The ET Times in Korea has reported that Samsung has started to finalise a plan for a new OLED fab (tentatively called ‘A5’) which will have capacity of 180,000 G6 substrates per month, expandable to 270,000 and has started negotiating for equipment, which is how news broke. The plant would be 33% bigger than the current A3 OLED plant. The company board is due to finalise the decision next month, the paper said.

The plant is unlikely to be ready for production until early 2019 if work starts this year. Estimates are that Samsung will need to invest $14 billion in equipment at the fab to achieve this capacity, on top of around $1.75 billion for the factory itself. The scale of the investment is such that the investment may take as long as three years to complete (and as we reported from the SID Business Conference, there are restrictions on the supply of critical equipment including photo lithography).

The paper said that in addition to this huge plant, Samsung is thinking about building two additional plants with 135,000 capacity, each, the same size as the current A3 plant which is still bringing equipment in.

Analyst Comment

I liked the comment in the ET Times that Samsung may be playing a ‘game of chicken’ in OLED. It seems to me that this should work well against traditional competitors such as LG Display and AUO. However, although it might raise the stakes for the potential Chinese competitors, especially BOE, it seems unlikely to stop it.

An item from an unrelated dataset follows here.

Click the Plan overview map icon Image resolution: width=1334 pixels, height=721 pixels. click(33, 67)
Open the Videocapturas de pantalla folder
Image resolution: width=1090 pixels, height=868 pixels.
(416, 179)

However, the restrictions on supply of equipment are real and Samsung can potentially monopolise the supply side. Equipment makers won’t like it, but Samsung is a long standing company that can pay, so it will be hard to resist. Samsung will also have very large scale that will help it to keep its costs well below any competitor, meaning potentially a long loss-making period for any possible competitor. ET Times said that this is the strategy that Samsung employed in its memory business.

More than thirty years ago, I worked in the steel industry. A local company used to buy big shipping containers with a special steel section used that had very restricted supply. A small contractor realised that by booking the source materials when it received an enquiry, it could force out the delivery dates for later enquirers, forcing them to quote much longer delivery dates. Although there was some risk, winning that business turned it from a small sized company to a mid-sized company quite quickly with this technique!

As well as meeting the demand that Apple is making for flexible smartphone displays, the plant would be needed if products based on larger foldable displays are successfully developed and launched as the area of display is that much bigger.